With one hind leg crossed over the other she was leaning nonchalantly against a tree, the charms of her perfectly rounded posterior in full view, like a prostitute on a street corner. I knew then that I had to have her. Suddenly, nothing else mattered and I realised with some surprise that I had fallen in love with a female Asian elephant.

Twenty-five years have passed since this meeting with an elephant whom I called Tara. It was a meeting that was to change my life - a life which, although filled with adventure and fun, had been going nowhere. Through Tara, I found a real purpose, more than that - a passion.

For the last 10 years I've been heading Elephant Family, one of the most successful elephant conservation charities in the world, and if it hadn't been for my love affair with Tara, God knows where I'd be.

But how did it happen?

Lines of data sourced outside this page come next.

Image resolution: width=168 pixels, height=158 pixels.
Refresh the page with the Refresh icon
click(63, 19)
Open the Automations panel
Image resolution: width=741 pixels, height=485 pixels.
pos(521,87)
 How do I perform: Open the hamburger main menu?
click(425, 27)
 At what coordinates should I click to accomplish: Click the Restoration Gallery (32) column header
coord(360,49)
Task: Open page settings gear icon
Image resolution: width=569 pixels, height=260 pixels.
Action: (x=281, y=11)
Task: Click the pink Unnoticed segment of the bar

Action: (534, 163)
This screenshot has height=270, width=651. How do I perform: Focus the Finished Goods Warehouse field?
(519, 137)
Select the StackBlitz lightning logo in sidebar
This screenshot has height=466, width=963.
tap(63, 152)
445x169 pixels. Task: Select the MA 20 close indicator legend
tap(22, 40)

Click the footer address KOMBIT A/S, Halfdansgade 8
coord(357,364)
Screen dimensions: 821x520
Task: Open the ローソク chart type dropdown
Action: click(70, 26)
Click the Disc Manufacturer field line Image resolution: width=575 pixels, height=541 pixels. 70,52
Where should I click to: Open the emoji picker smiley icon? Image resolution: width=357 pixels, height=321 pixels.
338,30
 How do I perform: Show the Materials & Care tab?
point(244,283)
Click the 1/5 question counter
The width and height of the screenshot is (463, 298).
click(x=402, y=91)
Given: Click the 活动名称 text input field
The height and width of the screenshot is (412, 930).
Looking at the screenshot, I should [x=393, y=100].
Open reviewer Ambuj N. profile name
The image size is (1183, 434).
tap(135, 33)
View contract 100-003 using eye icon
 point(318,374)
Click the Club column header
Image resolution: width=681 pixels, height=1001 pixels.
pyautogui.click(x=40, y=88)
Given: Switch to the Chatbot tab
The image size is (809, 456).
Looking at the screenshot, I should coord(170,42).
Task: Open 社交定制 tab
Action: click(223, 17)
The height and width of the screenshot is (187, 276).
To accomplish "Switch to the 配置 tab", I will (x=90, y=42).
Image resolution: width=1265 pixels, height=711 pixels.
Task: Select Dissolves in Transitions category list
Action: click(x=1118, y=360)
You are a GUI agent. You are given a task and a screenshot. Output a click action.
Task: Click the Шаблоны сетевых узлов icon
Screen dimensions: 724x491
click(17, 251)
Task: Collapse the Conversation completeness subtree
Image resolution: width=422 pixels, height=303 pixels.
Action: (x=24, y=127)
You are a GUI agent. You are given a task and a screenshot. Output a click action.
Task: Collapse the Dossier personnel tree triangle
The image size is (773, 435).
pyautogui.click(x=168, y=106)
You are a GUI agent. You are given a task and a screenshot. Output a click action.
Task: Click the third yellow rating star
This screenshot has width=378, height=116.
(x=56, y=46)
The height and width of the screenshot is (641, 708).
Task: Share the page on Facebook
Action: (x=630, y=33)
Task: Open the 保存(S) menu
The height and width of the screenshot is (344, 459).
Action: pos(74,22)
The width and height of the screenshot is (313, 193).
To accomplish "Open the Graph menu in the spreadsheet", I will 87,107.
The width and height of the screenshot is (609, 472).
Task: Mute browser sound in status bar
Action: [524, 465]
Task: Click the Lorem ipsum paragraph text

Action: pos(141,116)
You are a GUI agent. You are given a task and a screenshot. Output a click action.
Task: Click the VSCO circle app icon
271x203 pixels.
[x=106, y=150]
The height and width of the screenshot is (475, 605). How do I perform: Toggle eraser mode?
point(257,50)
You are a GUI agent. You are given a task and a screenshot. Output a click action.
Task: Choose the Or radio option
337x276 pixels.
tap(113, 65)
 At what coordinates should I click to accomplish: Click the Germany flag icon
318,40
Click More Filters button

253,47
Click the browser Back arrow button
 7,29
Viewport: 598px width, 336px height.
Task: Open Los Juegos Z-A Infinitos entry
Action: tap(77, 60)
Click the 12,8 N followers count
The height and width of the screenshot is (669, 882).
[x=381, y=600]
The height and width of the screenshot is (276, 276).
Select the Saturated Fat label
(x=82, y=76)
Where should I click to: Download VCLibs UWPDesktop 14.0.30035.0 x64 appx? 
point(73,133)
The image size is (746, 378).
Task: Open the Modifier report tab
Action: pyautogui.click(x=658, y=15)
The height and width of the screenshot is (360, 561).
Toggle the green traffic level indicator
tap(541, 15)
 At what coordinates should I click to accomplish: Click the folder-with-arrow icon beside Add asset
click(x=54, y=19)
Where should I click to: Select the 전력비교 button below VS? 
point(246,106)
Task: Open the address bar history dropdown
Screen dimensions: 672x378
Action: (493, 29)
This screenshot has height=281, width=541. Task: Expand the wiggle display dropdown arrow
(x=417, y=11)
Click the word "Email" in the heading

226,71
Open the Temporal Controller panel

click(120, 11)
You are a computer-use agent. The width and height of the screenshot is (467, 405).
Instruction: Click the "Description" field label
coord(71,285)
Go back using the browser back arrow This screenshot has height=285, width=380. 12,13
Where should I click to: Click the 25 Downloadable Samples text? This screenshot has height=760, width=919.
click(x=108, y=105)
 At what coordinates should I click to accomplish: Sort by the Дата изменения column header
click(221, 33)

How did a posh, privileged, fat little boy with a fiendish temper end up one steamy, Indian monsoon night, deep in the jungles of Orissa [now Odisha], buying an elephant?

It was India that awoke a passion that will remain with me for the rest of my life. I believe you can fall in love with a country with the same passion that you can fall in love with a person or, in my case, an elephant. I felt immediately at home. I had lived there in another life, at another time.

It was that smell - the smell of incense, cow-dung, smoke, shit, sweat, burning fires, chamoli and champa blossoms, sandalwood, disinfectant, frying curry leaves, chilli, chai and moth balls. It is a fragrance so heady that I've always thought if a great parfumier could bottle it, the scent would be the most intoxicating in the world.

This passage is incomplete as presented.